With 2014 shaping up to be the year of wearable computing, vendors are releasing new smartwatches at a rapid clip. In a way, we've been a long time getting here. It was in 1946 that the world saw the first smartwatch, Dick Tracy's 2-Way Wrist Radio. The comic-strip detective used his smartwatch as a mobile phone -- voice only -- until 1964, when it was upgraded to a 2-Way Wrist TV.
But before we got to real-world smartwatches, we had smartphones, and since we can already communicate like Dick Tracy using them -- through voice, text or video applications like Apple's FaceTime -- smartwatches need to do more. In other words, to succeed, a smartwatch really needs to offer different functionality than could be achieved by simply pulling your smartphone out of your pocket.
Most of the features of the perfect smartwatch exist today, but not all in the same product. Of course, it's not the sheer number of features in the device that's important; it's the scenarios you can construct around a well-designed smartwatch that matter.
Let's start with an example from retail. Retail marketers, always on the hunt for the perfect in-store experiences, and are increasingly turning to mobile technologies to create customized interactions. By opting in to a relationship with a store, a patron could be recognized by name by a sales associate, see the images on digital displays change as she walked by them (tailored to her), receive in-store targeted promotions as she picks up particular products, and even leave the store without handing over any overt form of payment. All of these things are possible with today's technologies.
Healthcare offers a second scenario. A surgeon could receive notifications about the health status of various patients -- but only when she is physically inside the hospital. At her private practice office, she would receive different notifications. While in the operating room, she wouldn't receive any notifications, but would see information pertinent to the surgery at hand -- receiving inputs from various medical monitors in the room.

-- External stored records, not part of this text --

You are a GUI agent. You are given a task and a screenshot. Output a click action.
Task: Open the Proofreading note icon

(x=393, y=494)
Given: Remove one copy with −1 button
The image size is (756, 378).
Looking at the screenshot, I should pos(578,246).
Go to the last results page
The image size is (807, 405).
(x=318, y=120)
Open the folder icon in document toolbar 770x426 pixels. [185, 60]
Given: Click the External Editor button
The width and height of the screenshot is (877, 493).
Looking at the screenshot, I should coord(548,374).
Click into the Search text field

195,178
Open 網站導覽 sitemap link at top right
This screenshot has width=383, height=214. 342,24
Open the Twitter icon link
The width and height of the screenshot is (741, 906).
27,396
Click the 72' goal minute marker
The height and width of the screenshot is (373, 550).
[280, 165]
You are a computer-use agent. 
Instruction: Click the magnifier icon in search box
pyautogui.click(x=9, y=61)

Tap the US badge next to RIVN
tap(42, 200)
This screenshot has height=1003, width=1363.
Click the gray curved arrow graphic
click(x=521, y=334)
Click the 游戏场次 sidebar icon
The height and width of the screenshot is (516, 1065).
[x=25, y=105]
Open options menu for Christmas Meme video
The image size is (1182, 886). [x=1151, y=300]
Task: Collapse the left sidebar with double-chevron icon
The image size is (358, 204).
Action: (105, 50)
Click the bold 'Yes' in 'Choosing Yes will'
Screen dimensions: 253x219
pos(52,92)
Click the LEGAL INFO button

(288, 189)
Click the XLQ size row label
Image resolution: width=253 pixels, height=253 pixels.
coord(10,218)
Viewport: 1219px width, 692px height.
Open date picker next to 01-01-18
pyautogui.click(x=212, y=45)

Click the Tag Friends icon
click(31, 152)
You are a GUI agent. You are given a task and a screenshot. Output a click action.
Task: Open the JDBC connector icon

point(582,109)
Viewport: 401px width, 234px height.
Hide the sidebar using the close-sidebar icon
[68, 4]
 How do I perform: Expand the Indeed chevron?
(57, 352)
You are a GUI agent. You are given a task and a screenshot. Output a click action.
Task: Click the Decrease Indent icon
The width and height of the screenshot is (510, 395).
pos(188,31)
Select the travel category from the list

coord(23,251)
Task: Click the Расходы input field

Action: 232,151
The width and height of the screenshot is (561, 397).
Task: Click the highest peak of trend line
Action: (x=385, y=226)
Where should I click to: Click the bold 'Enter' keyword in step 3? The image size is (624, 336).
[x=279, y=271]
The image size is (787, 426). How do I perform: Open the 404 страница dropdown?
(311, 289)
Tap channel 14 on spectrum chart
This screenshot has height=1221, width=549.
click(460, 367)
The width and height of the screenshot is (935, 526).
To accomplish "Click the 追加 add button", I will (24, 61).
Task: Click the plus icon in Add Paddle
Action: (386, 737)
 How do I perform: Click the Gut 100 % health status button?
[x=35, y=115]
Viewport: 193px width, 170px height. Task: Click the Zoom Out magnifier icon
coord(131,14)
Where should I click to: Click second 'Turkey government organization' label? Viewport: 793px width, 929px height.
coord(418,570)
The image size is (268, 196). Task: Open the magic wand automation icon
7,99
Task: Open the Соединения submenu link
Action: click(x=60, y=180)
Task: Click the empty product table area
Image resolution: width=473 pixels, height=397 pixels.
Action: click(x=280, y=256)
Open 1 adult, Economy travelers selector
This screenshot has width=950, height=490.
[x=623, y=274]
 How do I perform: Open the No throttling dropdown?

These scenarios are inherently mobile, but smartphones aren't actually the best vehicle for these experiences. Smartphones can be easily stolen, for one thing, making the retail scenario challenging. And retailers don't want the eyes of patrons who walk into their stores glued to a smartphone; they want those eyes looking around the store. And a busy surgeon would prefer not to pull a phone out of her pocket every few minutes; she would benefit from a glanceable smartwatch while walking her rounds.
Smartwatches, on the other hand, can be the perfect enabler of these scenarios, so long as they have all the necessary components:
Authentication. While smartwatches can be stolen just like smartphones, persistent biometric authentication (like that from Bionym) means that once the band is removed, permissions are lost. Bionym uses heart patterns, but other biometric measures (fingerprints, retina scans, brain waves) can be used. The key is the persistence of the authentication, which a smartwatch can enable on a user's wrist while it's clasped.
Geofencing. Detailed location-based scenarios require the creation of geofences, which divide the physical world into virtual subdivisions. An indoor variant of this technology involves the use of beacons (like Apple's iBeacon) to interact with a wearable device or smartphone. Both elements are critical to the retail and healthcare scenarios.
Applications. A vigorous application ecosystem is critical to most devices, and smartwatches are no exception. These applications should be glance-able (requiring extreme curation of information), contextual (only presented when needed, based on location, activity, time or other factors), and diverse (designed by a wide array of brands and companies).
Partnerships. Smartwatches require a second, different type of ecosystem as well -- a rich array of partnerships with retailers, healthcare providers, automobile makers and the managers of a wide variety of infrastructure (like tollbooths, paid garages, payment companies and the like). The perfect smartwatch will empower invisible mobile scenarios with all of these partners.
Beyond the features that enable scenarios, the perfect smartwatch will need to have a several other characteristics. Forrester's surveys show that 28% of American online consumers are interested in wearable devices to be worn on their wrists -- a large addressable market for a brand-new product category. But those who wear them have a variety of consumer needs, so the perfect smartwatch will also have:
Fashion. The wristwatch has been around since 1571, and watches have been commonly worn since the 19th century. Yet too many wearables today are ugly. Partnerships between smartwatch vendors and fashion brands -- such as Intel and Barney's New York announced at CES -- will be critical to creating engaging fashions.
Configurability. Not every user wants or needs the same information on a smartwatch. For the sports fanatic, glance-able, real-time sports scores might be the most critical content, while a stockbroker might require market information. Being able to configure the smartwatch -- as Metawatch allows -- honors that diversity of needs while also empowering workforce scenarios.
Health monitoring. It's a crowded market, with lots of products available, but why not add this feature to the smartphone's functionality? Many consumers will decline to wear both a single-purpose health monitoring device and a smartwatch on the same wrist.
Of course, other wearables will go after the same scenarios and consumer markets. Maybe the key to building the perfect smartwatch is to do so before someone builds the perfect pair of smartglasses.
J.P. Gownder is a vice president and principal analyst at Forrester Research serving infrastructure and operations professionals.